The auxiliary storage I/F 512 is an interface for connecting an auxiliary storage device such as an HDD (Hard Disk Drive) 550 or an SSD (Solid State Drive).

The HDD 550 has a large storage capacity and stores programs for executing the embodiment. A linkage result acquisition program 560, a data catalog acquisition program 561, a user information acquisition program 562, a data reliability calculation program 563, and a data reliability registration program 564 are installed in the HDD 550 of the data reliability calculation device 100.

All or some of these programs may be installed in advance or, if necessary, may be installed from a non-temporary storage device of another device via a network or from a non-temporary storage medium.

The linkage result acquisition program 560, the data catalog acquisition program 561, the user information acquisition program 562, the data reliability calculation program 563, and the data reliability registration program 564 are programs that realize the functions of the linkage result acquisition unit 205, the data catalog acquisition unit 206, the user information acquisition unit 207, the data reliability calculation unit 208, and the data reliability registration unit 209, respectively.

In addition, the HDD 550 of the data reliability calculation device 100 stores the data catalog 401, the data history information table 402, the data linkage recording table 403, and the user information table 404.

Next, hardware/software configurations of the data linkage calculation device will be described by using FIG. 5.

As similar to the data reliability calculation device 100, as hardware configurations, the data linkage device 103 is realized by a general information processing device such as the server device shown in FIG. 5, and the hardware configurations thereof are the same.

A user management program 660, a data catalog management program 661, and a data linkage function program 662 are installed in an HDD 650 of the data linkage device 103.

All or some of these programs may be installed in advance or, if necessary, may be installed from a non-temporary storage device of another device via a network or from a non-temporary storage medium.

The user management program 660, the data catalog management program 661, and the data linkage function program 662 are programs that realize the functions of the user management unit 305, the data catalog management unit 306, and the data linkage function unit 307, respectively.

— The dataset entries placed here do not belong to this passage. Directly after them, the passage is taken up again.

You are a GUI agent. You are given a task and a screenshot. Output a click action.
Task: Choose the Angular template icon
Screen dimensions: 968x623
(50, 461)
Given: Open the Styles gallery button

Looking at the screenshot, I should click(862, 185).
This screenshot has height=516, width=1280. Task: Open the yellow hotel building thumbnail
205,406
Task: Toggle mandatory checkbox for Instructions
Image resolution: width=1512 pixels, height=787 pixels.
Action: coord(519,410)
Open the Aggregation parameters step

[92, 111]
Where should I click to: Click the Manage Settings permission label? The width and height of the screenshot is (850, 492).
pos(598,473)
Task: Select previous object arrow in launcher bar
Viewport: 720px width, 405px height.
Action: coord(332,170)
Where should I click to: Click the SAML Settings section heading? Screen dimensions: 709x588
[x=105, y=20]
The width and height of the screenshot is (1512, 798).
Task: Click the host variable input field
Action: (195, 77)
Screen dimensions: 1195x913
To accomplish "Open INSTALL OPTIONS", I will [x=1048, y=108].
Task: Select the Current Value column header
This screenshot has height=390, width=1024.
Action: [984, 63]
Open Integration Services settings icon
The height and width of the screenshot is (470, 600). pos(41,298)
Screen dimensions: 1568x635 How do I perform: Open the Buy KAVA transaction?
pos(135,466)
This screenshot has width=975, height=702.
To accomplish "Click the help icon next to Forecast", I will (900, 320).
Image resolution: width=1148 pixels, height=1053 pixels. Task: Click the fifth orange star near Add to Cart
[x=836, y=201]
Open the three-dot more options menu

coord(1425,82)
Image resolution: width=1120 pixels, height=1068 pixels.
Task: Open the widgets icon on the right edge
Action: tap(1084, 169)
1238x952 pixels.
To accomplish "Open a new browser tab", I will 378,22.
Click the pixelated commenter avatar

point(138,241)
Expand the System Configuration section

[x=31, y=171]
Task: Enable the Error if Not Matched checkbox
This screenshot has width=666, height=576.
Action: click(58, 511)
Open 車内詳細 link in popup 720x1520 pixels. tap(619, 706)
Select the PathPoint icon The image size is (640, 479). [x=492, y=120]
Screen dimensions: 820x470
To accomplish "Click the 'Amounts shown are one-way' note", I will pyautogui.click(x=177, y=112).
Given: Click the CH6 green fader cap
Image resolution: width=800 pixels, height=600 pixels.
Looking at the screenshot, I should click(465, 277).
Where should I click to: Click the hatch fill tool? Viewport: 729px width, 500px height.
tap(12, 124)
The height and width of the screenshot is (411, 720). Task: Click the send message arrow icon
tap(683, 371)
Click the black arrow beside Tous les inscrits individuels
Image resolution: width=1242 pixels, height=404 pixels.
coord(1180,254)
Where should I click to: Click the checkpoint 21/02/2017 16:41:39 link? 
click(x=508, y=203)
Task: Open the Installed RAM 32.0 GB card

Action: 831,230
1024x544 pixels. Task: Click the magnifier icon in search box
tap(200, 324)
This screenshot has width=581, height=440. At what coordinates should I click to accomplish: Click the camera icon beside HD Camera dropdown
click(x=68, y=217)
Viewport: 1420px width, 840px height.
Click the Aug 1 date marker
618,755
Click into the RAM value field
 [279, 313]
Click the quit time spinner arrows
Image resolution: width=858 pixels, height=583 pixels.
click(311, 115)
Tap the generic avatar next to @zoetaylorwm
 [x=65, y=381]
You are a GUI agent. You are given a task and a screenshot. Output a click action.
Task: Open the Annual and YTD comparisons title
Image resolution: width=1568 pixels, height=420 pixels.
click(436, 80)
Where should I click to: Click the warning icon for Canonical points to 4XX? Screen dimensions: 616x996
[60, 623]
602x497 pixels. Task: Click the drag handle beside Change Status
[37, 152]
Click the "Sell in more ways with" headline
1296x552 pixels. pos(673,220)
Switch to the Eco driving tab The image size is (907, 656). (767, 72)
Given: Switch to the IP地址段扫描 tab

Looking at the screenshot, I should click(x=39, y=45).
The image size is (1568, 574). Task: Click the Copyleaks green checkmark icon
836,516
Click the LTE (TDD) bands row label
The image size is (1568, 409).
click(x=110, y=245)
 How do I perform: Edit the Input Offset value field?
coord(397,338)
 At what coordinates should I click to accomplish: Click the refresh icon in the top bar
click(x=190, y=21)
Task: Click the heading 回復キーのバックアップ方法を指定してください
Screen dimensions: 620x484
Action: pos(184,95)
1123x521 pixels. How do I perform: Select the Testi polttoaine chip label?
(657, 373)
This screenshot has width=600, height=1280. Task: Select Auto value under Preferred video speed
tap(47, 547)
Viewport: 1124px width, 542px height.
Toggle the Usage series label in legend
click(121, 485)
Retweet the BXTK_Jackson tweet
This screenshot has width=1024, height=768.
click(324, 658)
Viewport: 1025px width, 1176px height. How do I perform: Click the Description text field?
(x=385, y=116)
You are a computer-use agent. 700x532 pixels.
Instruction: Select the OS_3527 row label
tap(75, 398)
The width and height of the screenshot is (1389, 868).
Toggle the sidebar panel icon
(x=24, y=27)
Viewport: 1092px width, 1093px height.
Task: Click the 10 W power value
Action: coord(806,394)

In addition, the HDD 650 of the data linkage device 103 stores the data catalog 401, the data history information table 402, the data linkage recording table 403, and the user information table 404.

Next, a data structure used in the data reliability calculation system of the embodiment will be described by using FIG. 6 to FIG. 9.

The data catalog 401 is a table for holding basic information related to data, and as shown in FIG. 6, holds items of [DataID] 401a, [Title] 401b, [Trust_Score] 401c, [Sub_Score] 401d, and [Provider] 401f.

[DataID] 401a is an item in which the unique identifier of data is stored. [Title] 401b is an item in which the name assigned to the data by the data provider is stored. For example, although it is conceivable to use serial numbers such as D001, D002, and D003 as the data IDs stored in [DataID] 401a, the name assigned to the data stored in [Title] 401b is desirably a name that the user can imagine the content of the data, and the examples thereof are, as shown in FIG. 6, values such as Weather, Temperature, and Traffic jam.

[Trust_Score] 401c stores a quantitative value that is the reliability of data calculated by the data reliability calculation device. The calculation processing of the data reliability will be described in detail later. [Sub_Score] 401d stores an auxiliary data reliability for [Trust_Score] 401c. For example, as [Sub_Score] 401d, the score of the data provider of the data, the score of the previous data based on the history of the data, the frequency of use of the data, and the like can be set. In addition, the auxiliary data reliability of [Sub_Score] 401d may be set by considering an evaluation or the like related to the data when information is disclosed on the Web.

[Provider] 401e holds information of the data provider providing the data. For example, the user ID of the data provider is set.

It should be noted that the items of the data catalog 401 are not limited to the above items, but may include items such as a data creator, a data update frequency, a data accuracy, a last update date, and a right and can also be used for calculating the data reliability.

Next, the data history information table 402 is a table for holding the history of data, and as shown in FIG. 7, holds items of [DataID] 402a, [Input Data Info] 402b, and [Relation] 402c.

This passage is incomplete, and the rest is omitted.